Figure 2Ademonstrates an OCT view of the fundus similar to the one obtained by standard fundus photography, which can be directly reproduced from 3-D UHR OCT data. This OCT view is generated by summing the A-scan signal along the axial direction, resulting in a brightness pixel value for each axial scan, and can be used to register directly the UHR OCT tomograms
(Figs. 2C 2D 2E) , in addition to a 3-D representation of the imaged volume
(Fig. 2B) . Since each scan of the 60 sections consists of 1024 A-scans with 1024 data points, a single tomographic scan can be extracted and analyzed separately to identify a specific site of interest. Even the architecture of the normal macula varies substantially, depending on the precise location and the distance from the foveal center. When tomographic images from the extrafoveal area, taken at a distance of 1 mm from the foveal center, are selected, the retinal band is homogenous and wide, and no central thinning is seen
(Fig. 2C) . However, in the depth of the ganglion cell layer (GCL) and inner plexiform layer (IPL) below the ILM/NFL, abundant areas of focal hyperreflectivity are visible that originate from large-diameter vessels such as arterioles and venules located on the surface of the retina. The solid vascular walls produce distinct zones of reflectance shadows throughout the underlying layers (cf.

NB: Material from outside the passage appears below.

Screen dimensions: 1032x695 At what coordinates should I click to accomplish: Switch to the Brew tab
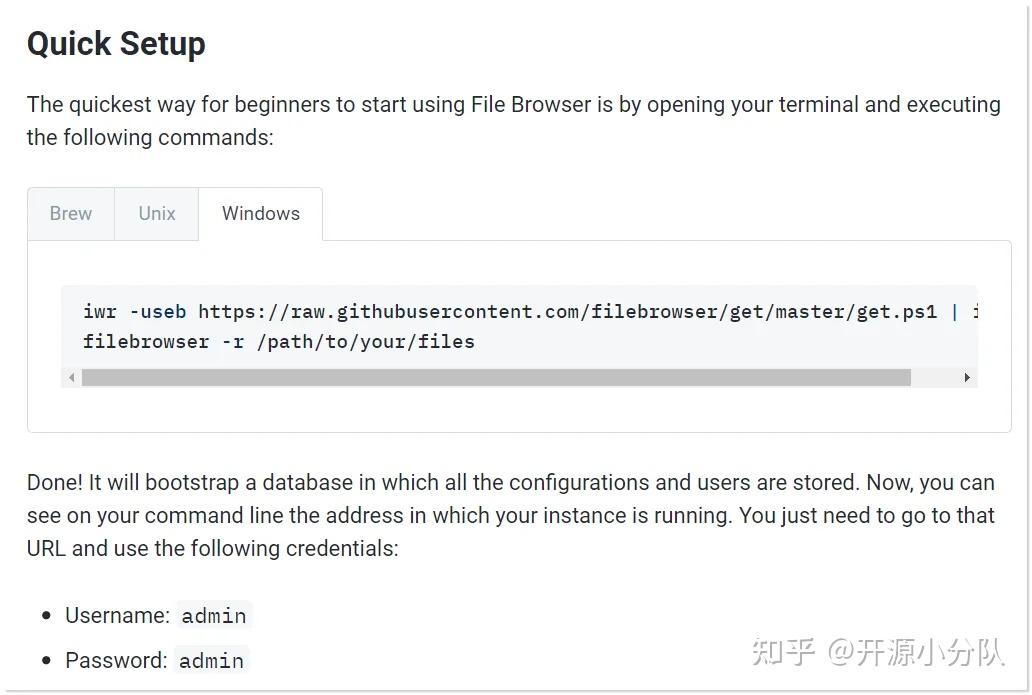coord(70,213)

Figs. 2C 2D , red circles). Otherwise, the 10-layered structure of the retina appears as detailed as seen in conventional two-dimensional (2-D) UHR OCT without any loss of axial resolution. Approaching the juxtafoveal area, the center of the tomogram section becomes thinner with the attenuation of the nerve fiber density
(Fig. 2D) . Smaller-caliber blood vessels are located deeper in the retina (i.e., within the inner nuclear layer [INL]) and appear less hyperreflective with a narrower shadow. The tomographic sections from the center of the tomographic series, clearly delineate the central foveal depression
(Fig. 2E) . Retinal vessels and associated hyporeflective shadows are completely absent. Characteristic features of the central foveal area are an opacification of the ILM at the deepest location (cf.,
Figs. 2F and 2G ) of the depression, consistent with a solid structural contact zone between the posterior hyaloid membrane (not visualized), the ILM, and Müller cells (not visualized) on the surface of the fovea and a focal elevation of the external limiting membrane (ELM) and the junctional band between the ISPR and OSPR on the bottom of the foveal retina (cf.
Figs. 2F and 2G ). This prominence is due to the increased length of the subfoveal cone outer segments in the foveal center, compared with the relatively shorter OSPR in the extrafoveal retina.